Below are some entries. Repeat exactly the lines from the one with "You are a computer-use agent. This" through the one with "Click the RGB", and only those.
=== Task material ===
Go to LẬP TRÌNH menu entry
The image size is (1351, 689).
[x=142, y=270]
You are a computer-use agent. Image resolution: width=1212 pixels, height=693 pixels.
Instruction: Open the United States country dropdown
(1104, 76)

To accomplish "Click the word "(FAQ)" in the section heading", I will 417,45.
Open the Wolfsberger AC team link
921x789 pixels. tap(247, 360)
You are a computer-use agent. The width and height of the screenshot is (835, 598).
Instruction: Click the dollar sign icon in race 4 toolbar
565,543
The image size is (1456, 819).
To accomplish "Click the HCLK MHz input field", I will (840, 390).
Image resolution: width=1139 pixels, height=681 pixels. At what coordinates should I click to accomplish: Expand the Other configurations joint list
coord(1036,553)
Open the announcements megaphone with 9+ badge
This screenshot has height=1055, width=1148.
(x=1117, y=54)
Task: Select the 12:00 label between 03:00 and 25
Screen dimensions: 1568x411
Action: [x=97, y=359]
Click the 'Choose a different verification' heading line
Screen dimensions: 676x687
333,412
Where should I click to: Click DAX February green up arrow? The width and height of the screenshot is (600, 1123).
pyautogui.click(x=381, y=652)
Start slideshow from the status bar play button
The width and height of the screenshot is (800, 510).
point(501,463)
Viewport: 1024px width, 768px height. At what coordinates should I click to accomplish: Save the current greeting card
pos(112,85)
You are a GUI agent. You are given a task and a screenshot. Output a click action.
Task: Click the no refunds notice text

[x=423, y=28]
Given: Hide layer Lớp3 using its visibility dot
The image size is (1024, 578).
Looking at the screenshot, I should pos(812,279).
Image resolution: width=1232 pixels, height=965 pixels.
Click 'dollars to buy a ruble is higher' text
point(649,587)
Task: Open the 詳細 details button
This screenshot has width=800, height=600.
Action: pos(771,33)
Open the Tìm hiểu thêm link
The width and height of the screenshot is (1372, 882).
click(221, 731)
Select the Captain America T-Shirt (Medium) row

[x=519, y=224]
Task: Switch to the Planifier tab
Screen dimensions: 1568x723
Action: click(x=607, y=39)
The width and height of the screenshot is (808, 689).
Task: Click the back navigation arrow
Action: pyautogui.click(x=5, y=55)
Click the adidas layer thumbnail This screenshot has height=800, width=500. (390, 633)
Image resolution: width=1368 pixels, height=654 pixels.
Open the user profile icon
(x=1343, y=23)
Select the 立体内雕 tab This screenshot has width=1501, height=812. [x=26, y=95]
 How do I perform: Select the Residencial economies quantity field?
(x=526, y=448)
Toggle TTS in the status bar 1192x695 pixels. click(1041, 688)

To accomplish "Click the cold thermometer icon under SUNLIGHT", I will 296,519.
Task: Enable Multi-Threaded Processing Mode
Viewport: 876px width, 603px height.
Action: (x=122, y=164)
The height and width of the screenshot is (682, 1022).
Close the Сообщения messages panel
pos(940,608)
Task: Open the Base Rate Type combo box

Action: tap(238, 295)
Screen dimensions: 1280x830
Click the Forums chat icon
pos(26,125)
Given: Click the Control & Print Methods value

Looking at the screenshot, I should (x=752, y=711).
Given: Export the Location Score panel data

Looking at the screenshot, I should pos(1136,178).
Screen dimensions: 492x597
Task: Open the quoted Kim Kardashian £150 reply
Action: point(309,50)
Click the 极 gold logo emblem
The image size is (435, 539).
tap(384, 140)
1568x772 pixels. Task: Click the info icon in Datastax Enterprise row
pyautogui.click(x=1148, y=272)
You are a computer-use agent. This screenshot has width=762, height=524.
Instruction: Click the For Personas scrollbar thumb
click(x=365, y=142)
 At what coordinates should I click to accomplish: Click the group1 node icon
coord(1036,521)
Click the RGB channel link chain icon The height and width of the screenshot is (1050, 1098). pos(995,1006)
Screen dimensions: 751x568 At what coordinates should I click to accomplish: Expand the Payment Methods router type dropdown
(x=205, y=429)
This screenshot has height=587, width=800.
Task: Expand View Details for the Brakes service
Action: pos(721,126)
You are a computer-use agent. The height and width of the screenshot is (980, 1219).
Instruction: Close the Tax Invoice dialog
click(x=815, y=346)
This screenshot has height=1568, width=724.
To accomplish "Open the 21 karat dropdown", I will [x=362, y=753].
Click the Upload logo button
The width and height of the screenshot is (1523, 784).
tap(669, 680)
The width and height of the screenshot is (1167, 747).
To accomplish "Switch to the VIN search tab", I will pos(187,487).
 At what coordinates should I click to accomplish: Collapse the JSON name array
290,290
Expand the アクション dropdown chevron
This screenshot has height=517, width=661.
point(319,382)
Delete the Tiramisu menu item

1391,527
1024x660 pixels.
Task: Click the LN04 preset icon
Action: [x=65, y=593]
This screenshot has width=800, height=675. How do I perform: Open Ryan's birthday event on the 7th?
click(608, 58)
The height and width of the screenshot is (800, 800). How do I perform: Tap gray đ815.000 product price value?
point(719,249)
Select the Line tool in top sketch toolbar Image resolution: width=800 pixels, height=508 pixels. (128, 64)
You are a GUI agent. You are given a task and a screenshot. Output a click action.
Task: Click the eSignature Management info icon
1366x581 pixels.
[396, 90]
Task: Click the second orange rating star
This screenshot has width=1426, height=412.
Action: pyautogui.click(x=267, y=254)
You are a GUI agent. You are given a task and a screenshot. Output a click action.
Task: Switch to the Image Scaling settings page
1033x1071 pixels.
===
Expected answer →
You are a computer-use agent. This screenshot has width=762, height=524.
Instruction: Click the For Personas scrollbar thumb
click(x=365, y=142)
 At what coordinates should I click to accomplish: Click the group1 node icon
coord(1036,521)
Click the RGB channel link chain icon The height and width of the screenshot is (1050, 1098). pos(995,1006)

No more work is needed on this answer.